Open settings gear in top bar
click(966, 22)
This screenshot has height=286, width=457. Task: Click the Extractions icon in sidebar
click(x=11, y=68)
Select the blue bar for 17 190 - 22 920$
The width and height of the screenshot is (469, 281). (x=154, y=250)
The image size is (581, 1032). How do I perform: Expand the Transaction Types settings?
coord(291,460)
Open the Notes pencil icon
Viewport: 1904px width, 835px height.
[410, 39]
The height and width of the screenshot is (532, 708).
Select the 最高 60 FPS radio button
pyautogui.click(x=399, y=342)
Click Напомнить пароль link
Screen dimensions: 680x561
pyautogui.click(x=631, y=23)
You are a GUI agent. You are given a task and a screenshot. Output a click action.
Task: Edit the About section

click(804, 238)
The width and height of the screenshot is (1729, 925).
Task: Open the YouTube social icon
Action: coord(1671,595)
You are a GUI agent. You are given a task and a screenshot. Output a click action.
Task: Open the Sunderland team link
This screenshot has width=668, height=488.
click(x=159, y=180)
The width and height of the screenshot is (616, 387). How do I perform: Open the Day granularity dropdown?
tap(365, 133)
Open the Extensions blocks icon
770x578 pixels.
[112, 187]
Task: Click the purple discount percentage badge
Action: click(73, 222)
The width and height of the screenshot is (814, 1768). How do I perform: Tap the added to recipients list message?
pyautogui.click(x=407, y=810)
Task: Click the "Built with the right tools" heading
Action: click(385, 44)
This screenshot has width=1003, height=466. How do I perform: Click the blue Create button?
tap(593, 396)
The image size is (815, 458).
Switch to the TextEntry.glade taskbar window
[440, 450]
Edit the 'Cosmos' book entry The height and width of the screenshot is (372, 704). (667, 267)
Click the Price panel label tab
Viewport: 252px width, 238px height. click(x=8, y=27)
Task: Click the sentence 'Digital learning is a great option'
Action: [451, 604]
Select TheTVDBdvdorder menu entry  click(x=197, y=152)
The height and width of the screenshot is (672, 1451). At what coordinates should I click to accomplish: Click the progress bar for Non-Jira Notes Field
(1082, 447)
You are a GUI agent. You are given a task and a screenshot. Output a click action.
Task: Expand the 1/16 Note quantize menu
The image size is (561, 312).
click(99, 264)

* * * *

> _Exercise_:
Restate the listing word for word.

> _Solution for this exercise_:
Open settings gear in top bar
click(966, 22)
This screenshot has height=286, width=457. Task: Click the Extractions icon in sidebar
click(x=11, y=68)
Select the blue bar for 17 190 - 22 920$
The width and height of the screenshot is (469, 281). (x=154, y=250)
The image size is (581, 1032). How do I perform: Expand the Transaction Types settings?
coord(291,460)
Open the Notes pencil icon
Viewport: 1904px width, 835px height.
[410, 39]
The height and width of the screenshot is (532, 708).
Select the 最高 60 FPS radio button
pyautogui.click(x=399, y=342)
Click Напомнить пароль link
Screen dimensions: 680x561
pyautogui.click(x=631, y=23)
You are a GUI agent. You are given a task and a screenshot. Output a click action.
Task: Edit the About section

click(804, 238)
The width and height of the screenshot is (1729, 925).
Task: Open the YouTube social icon
Action: coord(1671,595)
You are a GUI agent. You are given a task and a screenshot. Output a click action.
Task: Open the Sunderland team link
This screenshot has width=668, height=488.
click(x=159, y=180)
The width and height of the screenshot is (616, 387). How do I perform: Open the Day granularity dropdown?
tap(365, 133)
Open the Extensions blocks icon
770x578 pixels.
[112, 187]
Task: Click the purple discount percentage badge
Action: click(73, 222)
The width and height of the screenshot is (814, 1768). How do I perform: Tap the added to recipients list message?
pyautogui.click(x=407, y=810)
Task: Click the "Built with the right tools" heading
Action: click(385, 44)
This screenshot has width=1003, height=466. How do I perform: Click the blue Create button?
tap(593, 396)
The image size is (815, 458).
Switch to the TextEntry.glade taskbar window
[440, 450]
Edit the 'Cosmos' book entry The height and width of the screenshot is (372, 704). (667, 267)
Click the Price panel label tab
Viewport: 252px width, 238px height. click(x=8, y=27)
Task: Click the sentence 'Digital learning is a great option'
Action: [451, 604]
Select TheTVDBdvdorder menu entry  click(x=197, y=152)
The height and width of the screenshot is (672, 1451). At what coordinates should I click to accomplish: Click the progress bar for Non-Jira Notes Field
(1082, 447)
You are a GUI agent. You are given a task and a screenshot. Output a click action.
Task: Expand the 1/16 Note quantize menu
The image size is (561, 312).
click(99, 264)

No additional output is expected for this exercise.